In this, second embodiment the first layer has a thickness of between about 0.5 and about 5.0 cm, the layer of meltblown polypropylene fibers has a thickness of between about 0.0127 and about 0.254 cm and the second fibrous layer has a thickness of between about 0.5 and about 5.0 cm. The layer of meltblown polypropylene fibers has a weight of between about 0.5 to about 10.0 ounces/sq. yard and more typically between about 0.5 to about 3.0 ounces/sq. yard. The meltblown polypropylene fibers have an average diameter of between about 2.5 to about 50.0 microns and more typically between about 5.0 and about 25.0 microns.

In accordance with yet another aspect of the present invention, a method of making a fibrous blanket material is provided. That method includes the steps of forming a first fibrous layer selected from a group of fibers consisting of polyester, polypropylene, polyethylene, fiberglass, natural fibers, nylon, rayon and blends thereof and adding a layer of meltblown polypropylene fibers to the first fibrous layer.

The method may further include the steps of forming a second fibrous layer selected from a group of fibers consisting of polyester, polypropylene, polyethylene, fiberglass, natural fibers, nylon, rayon and blends thereof and sandwiching the layer of meltblown polypropylene fibers between the first and second fibrous layers.

Still further, the method may include the tuning of the acoustical properties of the fibrous blanket material by manipulating one or more of the following: (a) the average diameter of the meltblown polypropylene fibers; (b) the weight of the layer of meltblown polypropylene fibers; (c) the thickness of the second layer of meltblown polypropylene fibers; and (d) the thickness of the first and second fibrous layers sandwiching the layer of meltblown polypropylene fibers.

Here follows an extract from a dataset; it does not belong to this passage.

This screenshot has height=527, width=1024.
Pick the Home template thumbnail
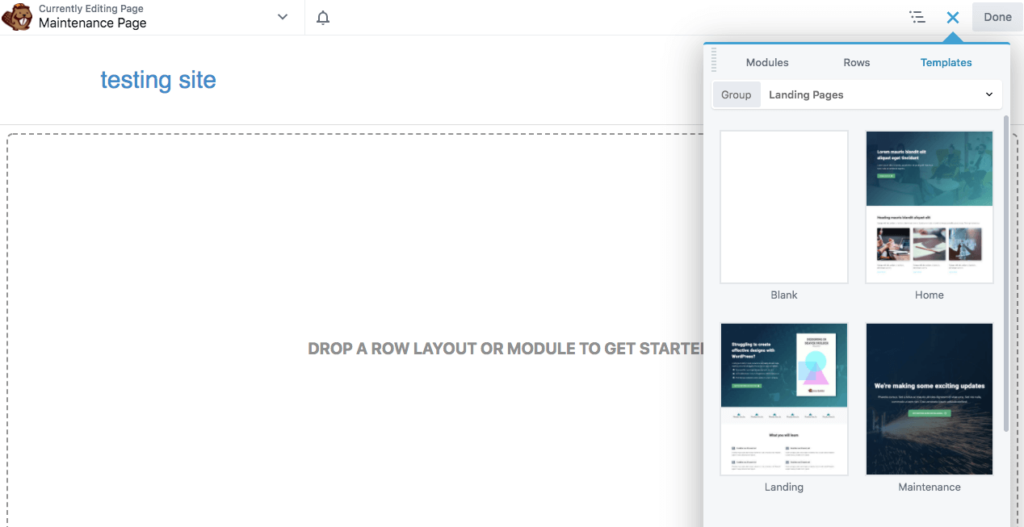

In the following description there is shown and described multiple embodiments of this invention, simply by way of illustration of some of the modes best suited to carry out the invention. As it will be realized, the invention is capable of other different embodiments and its several details are capable of modification in various, obvious aspects all without departing from the invention. Accordingly, the drawings and descriptions will be regarded as illustrative in nature and not as restrictive.

BRIEF DESCRIPTION OF THE DRAWING

The accompanying drawing incorporated in and forming a part of this specification, illustrates several aspects of the present invention, and together with the description serves to explain the principles of the invention. In the drawing:

FIG. 1 is a schematical end elevational representation of a two layer embodiment of the fibrous blanket material of the present invention;

FIG. 2 is a schematical end elevational representation of one possible three layer embodiment of the present invention;

FIG. 3 is a schematical end elevational representation of another possible three layer embodiment of the present invention;

FIG. 4 is a graphical illustration of ASTM E1050 modeled data for three different two layer embodiments of the present invention and a state of the alt 0.55 inch 13 gsf AU1220 Thinsulate material; and

FIG. 5 is a graphical representation of impedance tube results illustrating how the acoustical properties of the fibrous blanket material of the present invention may be tuned by repositioning the layer of meltblown polypropylene fibers at different positions within the overall fibrous blanket construction.

Reference will now be made in detail to the present preferred embodiment of the invention, an example of which is illustrated in the accompanying drawing.

DETAILED DESCRIPTION OF THE INVENTION

Reference is now made to FIG. 1 showing a fibrous blanket material 10 of the present invention. The fibrous blanket material 10 may be utilized for a number of applications including but not limited to use in office screens and partitions, ceiling tiles, building panel, as well as use in vehicles including as hood liners, head liners, floor liners, trim panels and the like. While sound attenuation is a common goal in these various applications, it should be appreciated that the sounds requiring attenuation in each of these applications differ in both amplitude and frequency. Advantageously, it is possible to tune the acoustical properties or characteristics of the fibrous blanket material of the present invention to provide the best possible sound attenuating performance for a particular product application.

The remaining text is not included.